DATA EXTRACTS Start Marker
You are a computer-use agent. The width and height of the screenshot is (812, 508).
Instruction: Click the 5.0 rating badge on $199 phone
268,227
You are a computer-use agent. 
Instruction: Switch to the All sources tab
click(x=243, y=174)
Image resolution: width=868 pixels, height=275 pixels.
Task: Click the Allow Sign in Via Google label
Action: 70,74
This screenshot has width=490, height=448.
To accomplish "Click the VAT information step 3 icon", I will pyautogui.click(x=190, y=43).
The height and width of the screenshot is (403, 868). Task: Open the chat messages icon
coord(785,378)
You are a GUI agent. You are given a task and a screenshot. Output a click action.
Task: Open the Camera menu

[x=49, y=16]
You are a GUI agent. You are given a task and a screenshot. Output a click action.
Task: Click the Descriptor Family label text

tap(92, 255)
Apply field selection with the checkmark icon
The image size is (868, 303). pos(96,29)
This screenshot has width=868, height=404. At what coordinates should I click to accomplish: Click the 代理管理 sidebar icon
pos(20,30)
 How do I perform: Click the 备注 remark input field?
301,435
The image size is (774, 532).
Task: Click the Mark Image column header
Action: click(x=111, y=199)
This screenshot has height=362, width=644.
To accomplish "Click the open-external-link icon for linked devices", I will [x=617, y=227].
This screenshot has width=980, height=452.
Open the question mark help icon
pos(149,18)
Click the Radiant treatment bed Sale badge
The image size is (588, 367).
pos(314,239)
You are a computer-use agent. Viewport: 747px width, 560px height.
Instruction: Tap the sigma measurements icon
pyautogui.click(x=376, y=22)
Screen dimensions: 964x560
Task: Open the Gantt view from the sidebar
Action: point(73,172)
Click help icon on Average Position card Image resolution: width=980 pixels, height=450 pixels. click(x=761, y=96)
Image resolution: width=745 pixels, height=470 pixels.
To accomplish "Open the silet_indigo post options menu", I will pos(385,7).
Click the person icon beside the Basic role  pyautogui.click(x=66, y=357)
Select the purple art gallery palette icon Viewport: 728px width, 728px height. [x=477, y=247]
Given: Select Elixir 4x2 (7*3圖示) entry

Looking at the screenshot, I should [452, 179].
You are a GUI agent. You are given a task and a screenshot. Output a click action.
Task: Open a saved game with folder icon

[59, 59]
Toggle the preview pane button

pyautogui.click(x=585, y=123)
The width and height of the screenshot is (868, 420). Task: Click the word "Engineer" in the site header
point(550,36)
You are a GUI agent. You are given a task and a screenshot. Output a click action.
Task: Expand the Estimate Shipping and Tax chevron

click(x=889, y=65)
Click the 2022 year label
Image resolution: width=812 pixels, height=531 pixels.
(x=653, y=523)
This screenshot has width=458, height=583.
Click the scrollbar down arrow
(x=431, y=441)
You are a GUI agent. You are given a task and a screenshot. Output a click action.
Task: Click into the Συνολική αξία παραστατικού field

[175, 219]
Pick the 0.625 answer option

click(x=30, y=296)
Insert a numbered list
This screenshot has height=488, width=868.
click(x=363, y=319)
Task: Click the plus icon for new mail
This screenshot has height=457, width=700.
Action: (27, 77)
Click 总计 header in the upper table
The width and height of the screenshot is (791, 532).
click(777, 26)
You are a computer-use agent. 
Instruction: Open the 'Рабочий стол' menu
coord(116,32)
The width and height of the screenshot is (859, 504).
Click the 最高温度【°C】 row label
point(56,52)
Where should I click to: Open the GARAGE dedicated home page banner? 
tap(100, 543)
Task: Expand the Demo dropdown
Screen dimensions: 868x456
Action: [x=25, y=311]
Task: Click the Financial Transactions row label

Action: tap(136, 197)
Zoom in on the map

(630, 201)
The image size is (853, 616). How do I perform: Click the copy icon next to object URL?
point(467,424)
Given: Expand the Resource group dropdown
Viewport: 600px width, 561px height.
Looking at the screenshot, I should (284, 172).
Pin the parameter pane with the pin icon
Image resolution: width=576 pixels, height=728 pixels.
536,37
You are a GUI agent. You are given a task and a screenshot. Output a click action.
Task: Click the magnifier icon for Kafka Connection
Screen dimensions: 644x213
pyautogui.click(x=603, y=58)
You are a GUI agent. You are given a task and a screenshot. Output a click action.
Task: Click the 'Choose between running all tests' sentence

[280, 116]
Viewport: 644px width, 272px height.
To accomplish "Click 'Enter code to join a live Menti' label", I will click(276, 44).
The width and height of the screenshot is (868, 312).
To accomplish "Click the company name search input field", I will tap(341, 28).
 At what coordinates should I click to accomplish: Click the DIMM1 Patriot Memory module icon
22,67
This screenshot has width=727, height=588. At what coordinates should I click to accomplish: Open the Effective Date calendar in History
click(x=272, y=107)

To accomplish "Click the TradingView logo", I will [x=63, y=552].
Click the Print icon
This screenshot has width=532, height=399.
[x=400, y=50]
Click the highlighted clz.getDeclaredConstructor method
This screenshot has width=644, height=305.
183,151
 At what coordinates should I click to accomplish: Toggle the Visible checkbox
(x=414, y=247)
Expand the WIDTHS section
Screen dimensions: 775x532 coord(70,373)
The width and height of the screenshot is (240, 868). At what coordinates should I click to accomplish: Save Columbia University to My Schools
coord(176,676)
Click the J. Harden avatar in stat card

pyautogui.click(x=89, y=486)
DATA EXTRACTS End Marker
_TASK STATEMENT_: Would you copy out exactly the lines above that start at the one containing "Given: Select Elixir 4x2 (7*3圖示) entry" and end at the one containing "This screenshot has width=458, height=583.", inclusive?

_RESULT OF THE TASK_:
Given: Select Elixir 4x2 (7*3圖示) entry

Looking at the screenshot, I should [452, 179].
You are a GUI agent. You are given a task and a screenshot. Output a click action.
Task: Open a saved game with folder icon

[59, 59]
Toggle the preview pane button

pyautogui.click(x=585, y=123)
The width and height of the screenshot is (868, 420). Task: Click the word "Engineer" in the site header
point(550,36)
You are a GUI agent. You are given a task and a screenshot. Output a click action.
Task: Expand the Estimate Shipping and Tax chevron

click(x=889, y=65)
Click the 2022 year label
Image resolution: width=812 pixels, height=531 pixels.
(x=653, y=523)
This screenshot has width=458, height=583.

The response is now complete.